Occluding the star for three days would cause sharp global temperature drops, which would in turn cause global weather, like storms and hurricanes. Lots of snow would fall, changing the albedo of some areas and possibly causing temperature effects that would last for years. It might even trigger a mini ice age each time.
Large bodies of water won't change temperature much. They hold an amazing amount of heat. But surface waters will freeze. This means that ponds and small lakes will freeze over, large lakes and even sea shores will freeze to some extent.
All in all, I don't think it would destroy life on A. Earth has certainly endured worse. If there's a technological civilization, they're likely to be prepared for it.
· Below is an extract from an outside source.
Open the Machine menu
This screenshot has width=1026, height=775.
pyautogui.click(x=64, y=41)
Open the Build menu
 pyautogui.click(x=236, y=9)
If B is fairly small, the gravity effect would probably be that B would either become a moon of A or just smack into it. If it was moving fast enough, the net result might be that both A and B's orbit would change. But if it's moving that fast, it's not likely to hang around for days or even hours.If B is fairly large then either it will suck up A or A will become a moon of B. Another possibility would be that A's orbit will change, making life there either more difficult or impossible. I suppose it's possible that it might shift A to an even more temperate orbit.
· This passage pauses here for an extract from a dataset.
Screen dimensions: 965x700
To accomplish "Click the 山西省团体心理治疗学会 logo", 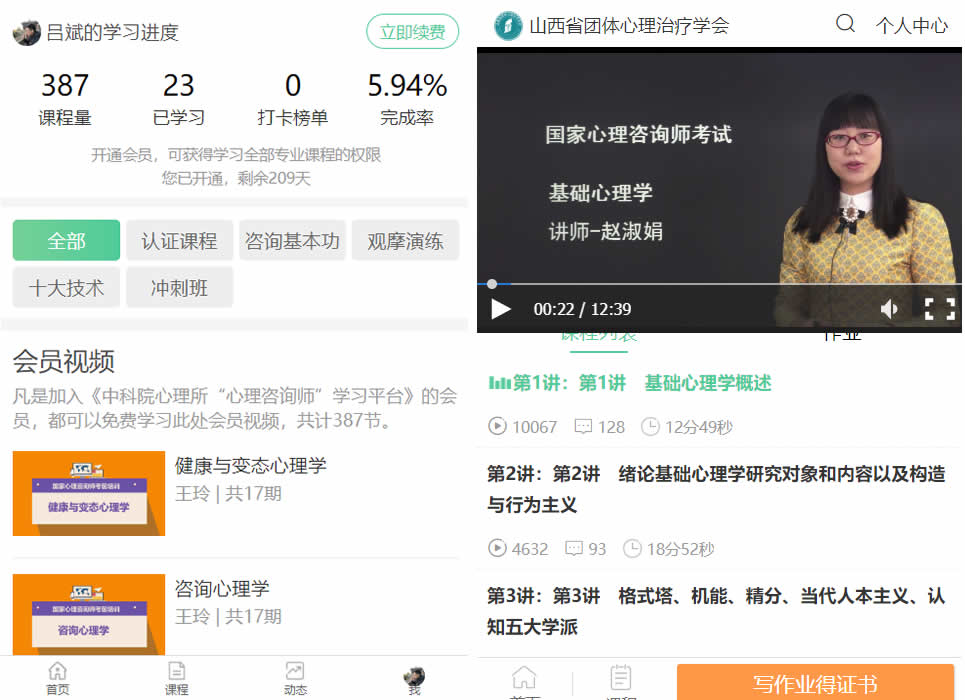I will [509, 25].
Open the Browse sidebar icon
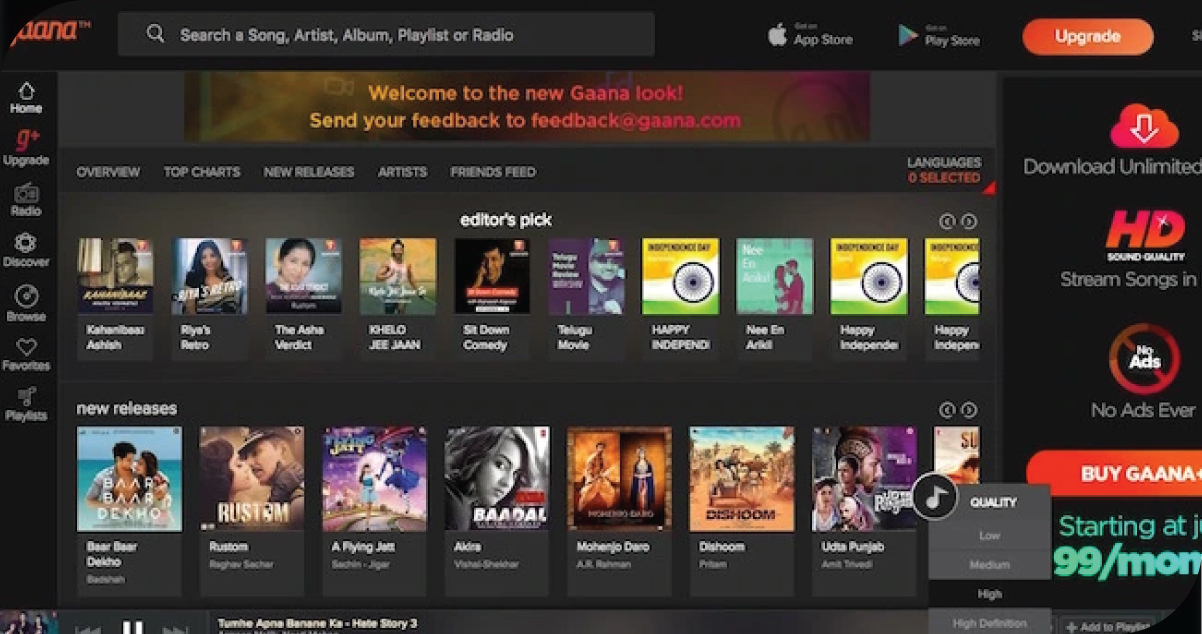 26,297
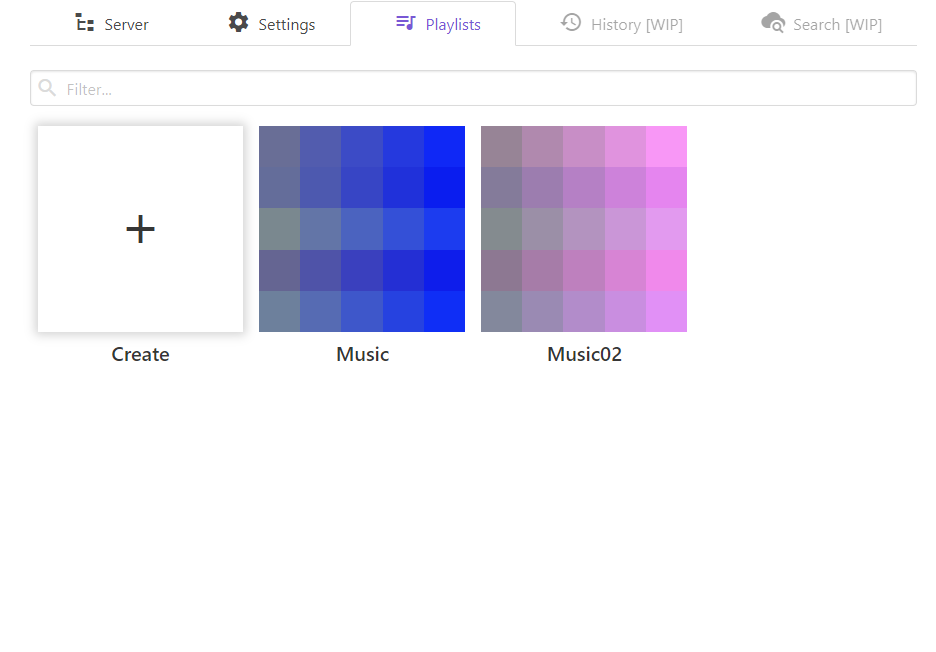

Another possibility could be that A is already a moon of B with an orbit so highly inclined that it rarely passes through B's shadow. Depending on its orbit, it might dip into the penumbra occasionally, and once in a millennium or so, pass directly behind B. Having this period last hours or days sounds pretty reasonable. It would mean that A's orbit was wide enough to keep it from being heavily affected by B's tidal forces and magnetosphere.
Have you ever seen the movie "Pitch Black"? The story takes place on a moon of a gas giant. It has constant daylight moon wide for 22 years then an extended period of darkness. This scenario required more than one local star, though.